Send back the line that contains "The width and" and all lines following it through the end of the data below, exactly, omitting pictures.

[Pixel coordinate grounding data]
+--

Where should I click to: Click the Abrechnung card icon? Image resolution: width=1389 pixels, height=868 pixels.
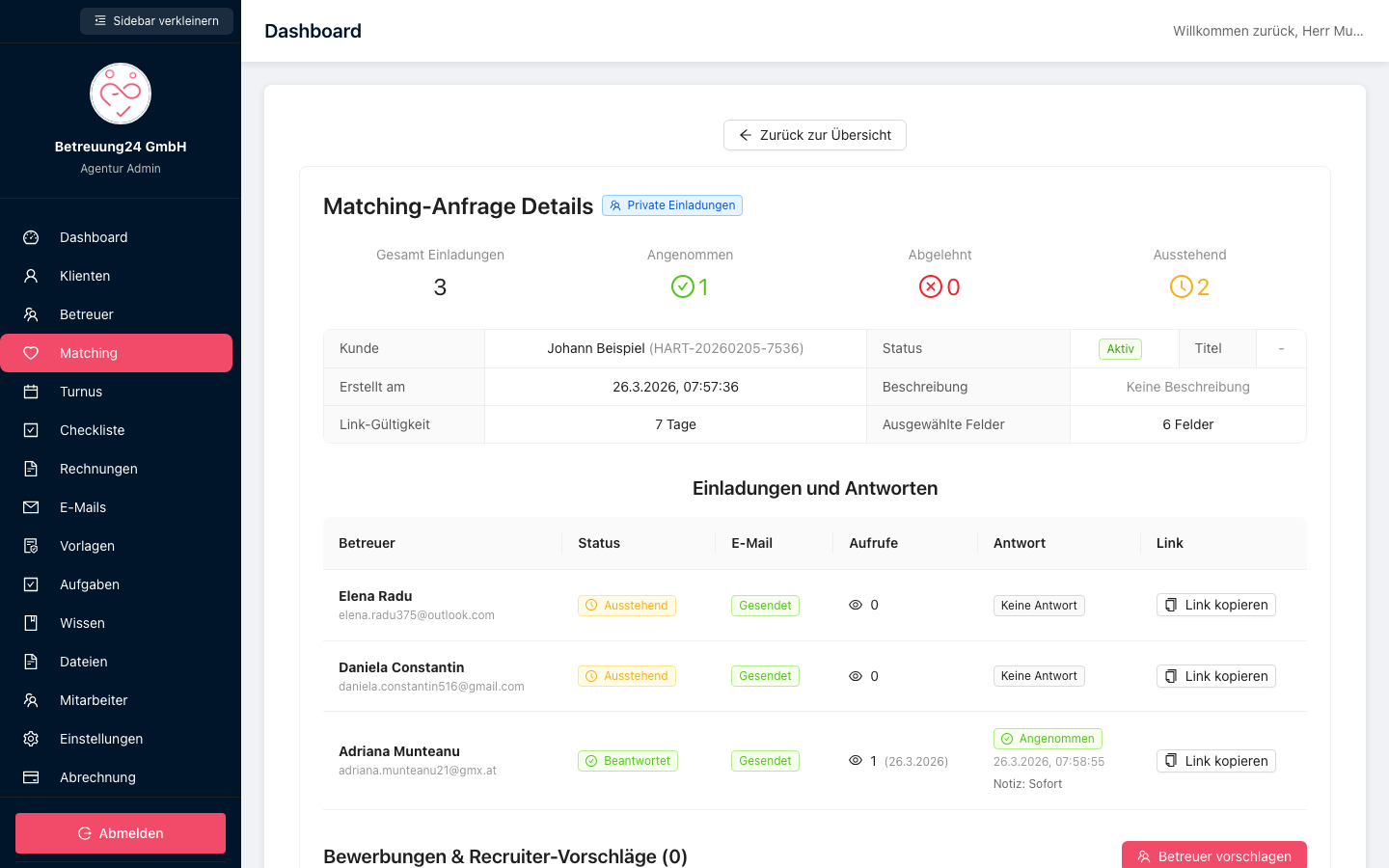click(x=31, y=777)
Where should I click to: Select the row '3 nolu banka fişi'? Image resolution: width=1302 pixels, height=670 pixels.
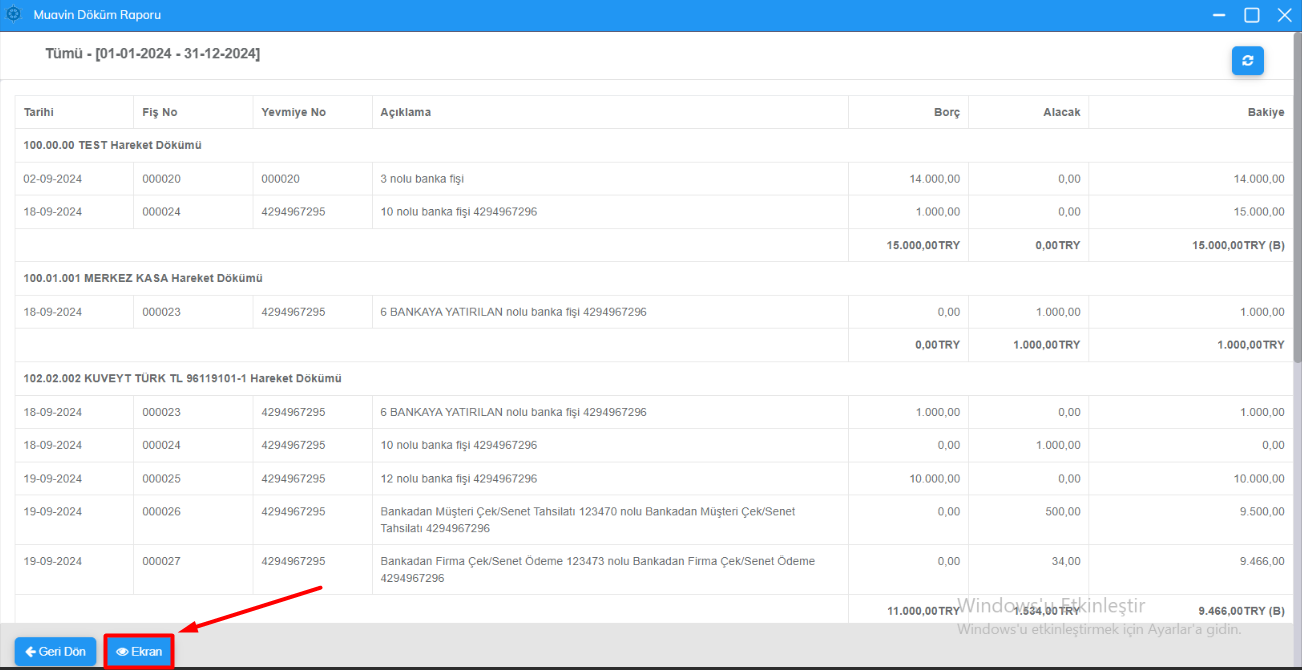pyautogui.click(x=422, y=179)
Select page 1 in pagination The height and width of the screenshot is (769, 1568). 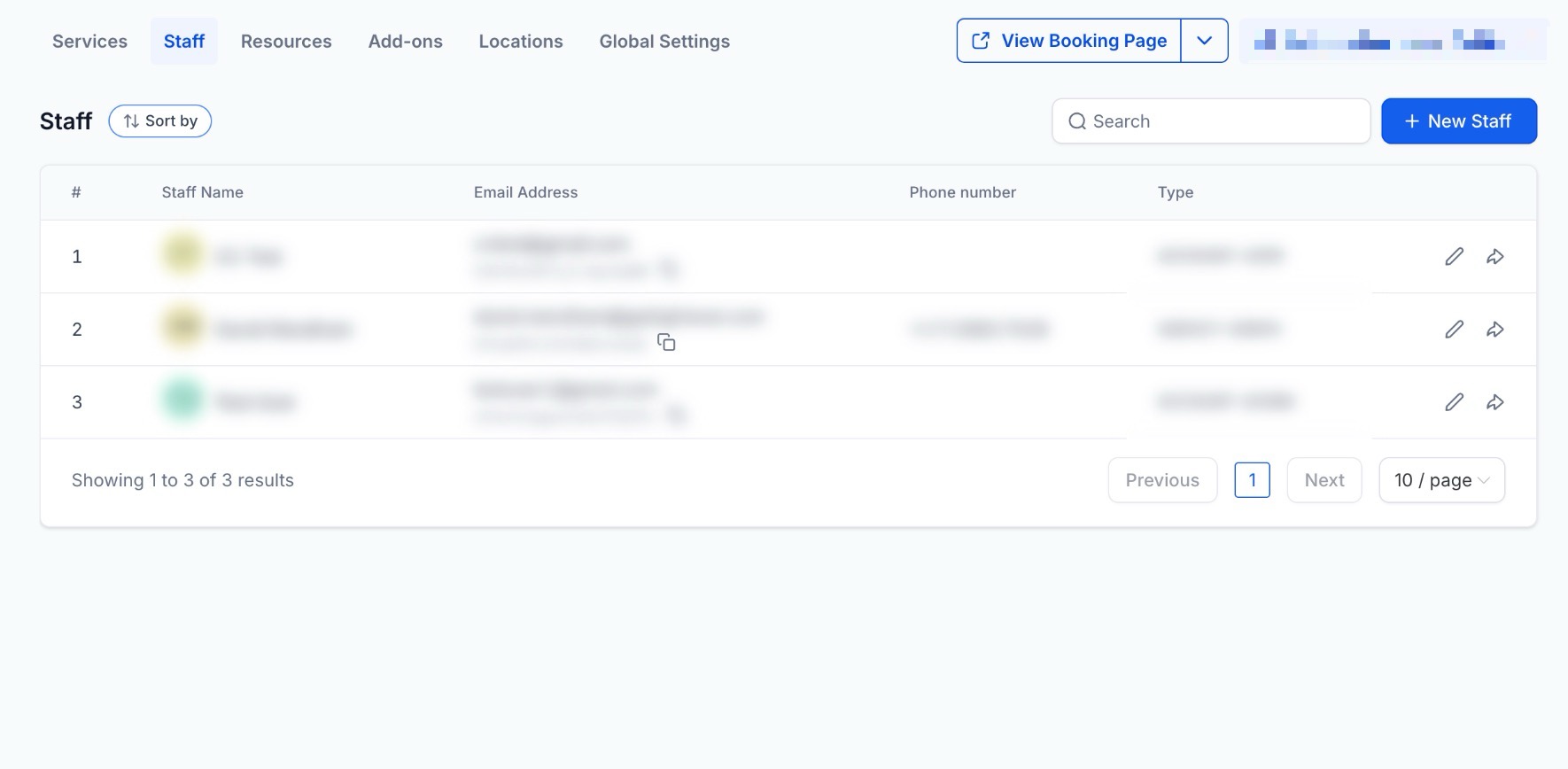click(1252, 480)
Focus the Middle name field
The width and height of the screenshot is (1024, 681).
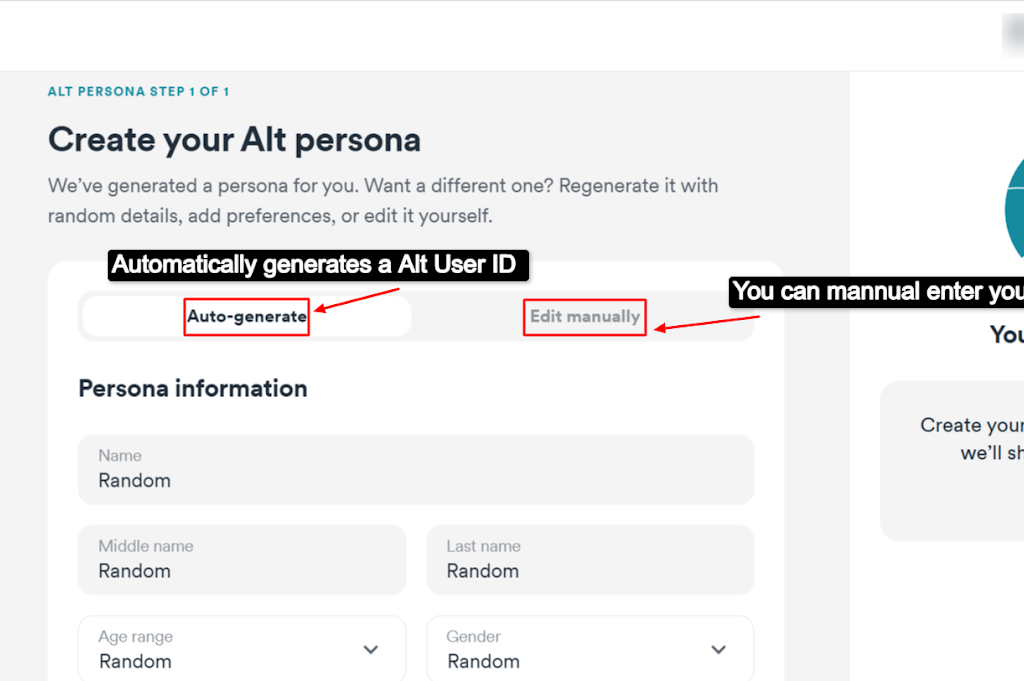click(x=242, y=560)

+--

## [ANSWER BOX]
The width and height of the screenshot is (1024, 681).
click(x=242, y=560)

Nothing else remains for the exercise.